And you still have 10 more rides to go.

They’re called “parabolas” by the astronauts, NASA scientists and students who are scheduled to experience them. That’s NASA-speak for a test flight that follows a parabolic arc during which passengers experience simulated weightlessness due to the momentary gravitational minimization, such as exists on the moon.

Between March 13 and 22, four Smith students, all engineering majors, will come to know that feeling when they take a series of weightless flights at NASA in Houston through its Reduced Gravity Student Flight Opportunities Program. Four more engineering majors will remain on the ground, one as an alternate flyer and three others who will help conduct an experiment based on the flights.

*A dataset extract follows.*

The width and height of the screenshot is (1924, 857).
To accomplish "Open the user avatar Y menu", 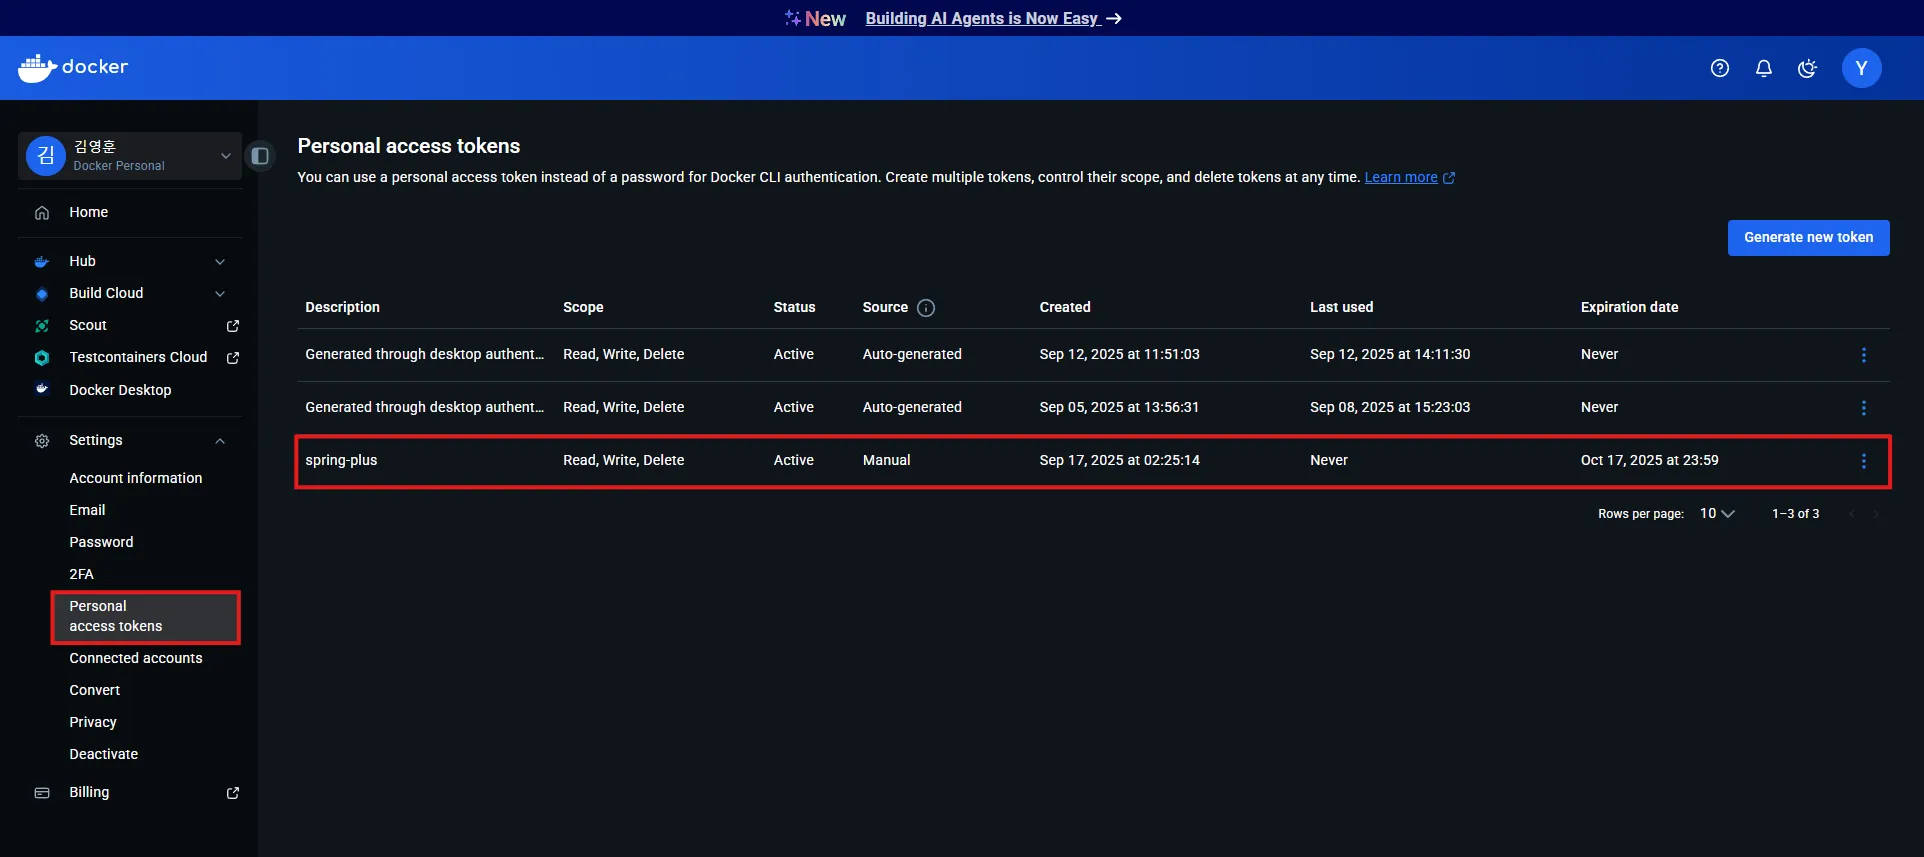I will pos(1861,68).
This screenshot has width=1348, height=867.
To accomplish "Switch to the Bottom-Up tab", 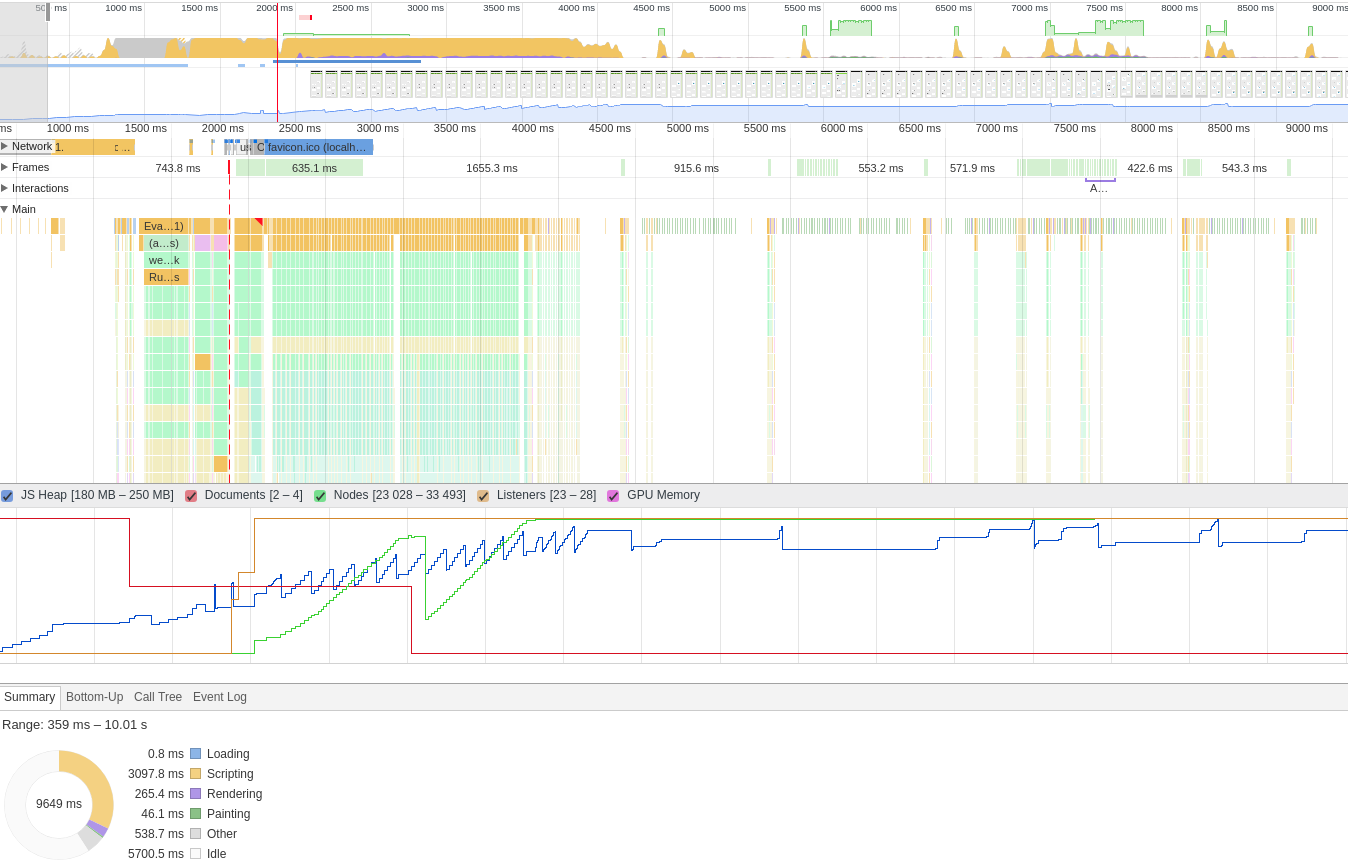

The eight students join teams from more than 50 other educational institutions in the country in this year’s program, including engineering powerhouses such as Purdue and Texas A & M universities and the University of Michigan. This year, Smith’s is the only team from a women’s college.

Each team will collect data during the flights and conduct experiments based on their proposals to the program. Smith’s team will study “Human Performance: Changes in Spatial Orientation and Vestibular Behavior as a Result of Changes in Gravity.”

Susan Strom ’04, who will be one of two Smith students to take the first set of flights, says her team’s experiment is a cognitive exploration of people’s sensory changes in microgravitational surroundings. At minimum gravity, she explains, the inner ear -- humans’ center of balance -- doesn’t work well.

As a result, the microgravity flights are “one of the worst places for motion-sickness in the world,” she says. It’s likely for that reason that the flight exercises -- which are conducted in a Boeing 767 -- have been endearingly dubbed the “vomit comet.”

Nonetheless, Strom seems to accept that inevitability and looks forward to the experience -- “The first five parabolas, you get to float around the cabin,” she says -- but notes that there is much to be done between now and her March flights.
“I’m more excited than nervous,” she says. “I’m not really nervous about the flight. I’m more nervous about the revised proposal we have to submit” by January 31. “And I’m nervous about being able to collect good data in flight.”

Besides a revised proposal to be submitted to NASA for final approval, the students are required to have medical physicals and, six weeks before the flights, must submit a Test Equipment Data Package that includes any test machinery they plan to take on board.

The students will undergo further testing and training upon their arrival in Houston before taking the flights in their two consecutive final days there.

The idea to submit a proposal for the program evolved last year after a talk at Smith by Bonnie Dunbar, a NASA astronaut. Following that talk, Domenico Grasso, R.B. Hewlett ’40 Professor of Engineering and the director of the Picker Program in Engineering, solicited interest from students to produce a proposal. Cori Lathan, president of AnthroTronix, a Maryland engineering firm that seeks to promote interaction between people and technology, guided the students in writing their 74-page proposal. Lathan will serve as a visiting professor in Smith’s engineering department in the spring.

After the flights, the students will return and, before the semester's end, will compile a report on their findings, which they will seek to publish.